The price includes $390 million in cash and 10 million shares of Ciena common stock, the companies said today. The assets’ sales topped $550 million in the first half, Ciena said.
The deal would allow Ciena, which gets about two-thirds of revenue from the U.S., to add to its fiber-optic network products and broaden its customer base in Europe and Asia. Nortel’s optical business operates in more than 65 countries and provides high-speed data networks in and between cities.
The acquisition would be “significantly accretive” to operating results in fiscal 2011, Ciena Chief Executive Officer Gary Smith told analysts on a conference call today. The unit is being sold through a so-called stalking-horse agreement, where a single buyer provides a lead bid that other parties can then try to top. That means there’s no guarantee Ciena will win.
Ciena, based in Linthicum, Maryland, rose 13 cents to $13.18 at 9:54 a.m. New York time in Nasdaq Stock Market trading. The shares had almost doubled this year before today.

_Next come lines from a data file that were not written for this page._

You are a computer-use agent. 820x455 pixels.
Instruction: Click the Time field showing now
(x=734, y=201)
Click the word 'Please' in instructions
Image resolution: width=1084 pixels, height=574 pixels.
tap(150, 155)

Nortel is selling the unit as part of a broader effort to shed businesses since entering bankruptcy protection nine months ago. The Toronto-based company has raised more than $2 billion from asset sales.
Ciena would have to spend about $180 million to integrate the Nortel businesses, with most of those costs incurred in 2010, Smith said. Ciena said it would offer jobs to as many as 2,000 of Nortel’s employees if the deal goes through, according to Bloombergs report.